Abstract
Objective
To test the ability of high-performance machine learning (ML) models employing clinical, radiological, and radiomic variables to improve non-invasive prediction of the pathological status of prostate cancer (PCa) in a large, single-institution cohort.
Methods
Patients who underwent multiparametric MRI and prostatectomy in our institution in 2015–2018 were considered; a total of 949 patients were included. Gradient-boosted decision tree models were separately trained using clinical features alone and in combination with radiological reporting and/or prostate radiomic features to predict pathological T, pathological N, ISUP score, and their change from preclinical assessment. Model behavior was analyzed in terms of performance, feature importance, Shapley additive explanation (SHAP) values, and mean absolute error (MAE). The best model was compared against a naïve model mimicking clinical workflow.
Results
The model including all variables was the best performing (AUC values ranging from 0.73 to 0.96 for the six endpoints). Radiomic features brought a small yet measurable boost in performance, with the SHAP values indicating that their contribution can be critical to successful prediction of endpoints for individual patients. MAEs were lower for low-risk patients, suggesting that the models find them easier to classify. The best model outperformed (p ≤ 0.0001) clinical baseline, resulting in significantly fewer false negative predictions and overall was less prone to under-staging.
Conclusions
Our results highlight the potential benefit of integrative ML models for pathological status prediction in PCa. Additional studies regarding clinical integration of such models can provide valuable information for personalizing therapy offering a tool to improve non-invasive prediction of pathological status.
Clinical relevance statement
The best machine learning model was less prone to under-staging of the disease. The improved accuracy of our pathological prediction models could constitute an asset to the clinical workflow by providing clinicians with accurate pathological predictions prior to treatment.
Key Points
• Currently, the most common strategies for pre-surgical stratification of prostate cancer (PCa) patients have shown to have suboptimal performances.

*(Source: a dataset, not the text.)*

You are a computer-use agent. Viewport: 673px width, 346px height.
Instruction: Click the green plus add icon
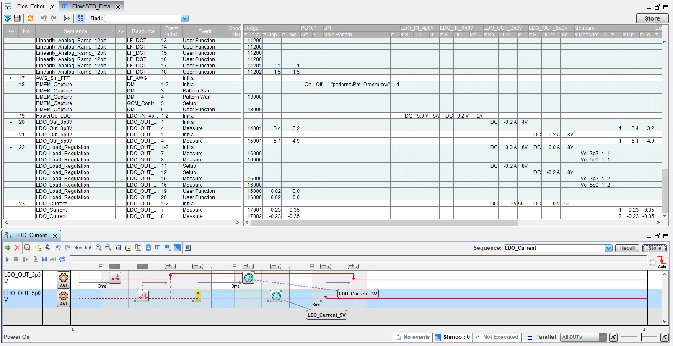point(8,248)
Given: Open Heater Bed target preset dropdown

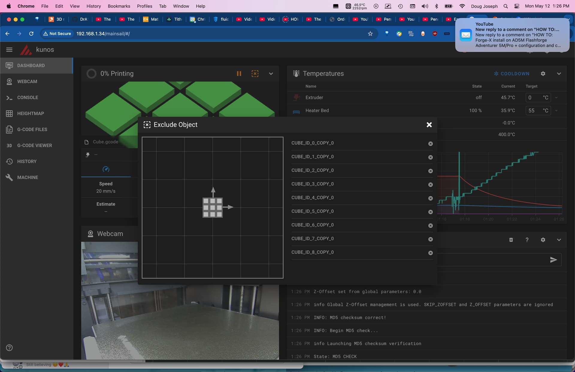Looking at the screenshot, I should (556, 111).
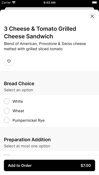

• The addition of radiological features to the clinical features gave a considerable boost in model performance. Our best model outperforms the naïve model, avoiding under-staging and resulting in a critical advantage in the clinic.
•Machine learning models incorporating clinical, radiological, and radiomics features significantly improved accuracy of pathological prediction in prostate cancer, possibly constituting an asset to the clinical workflow.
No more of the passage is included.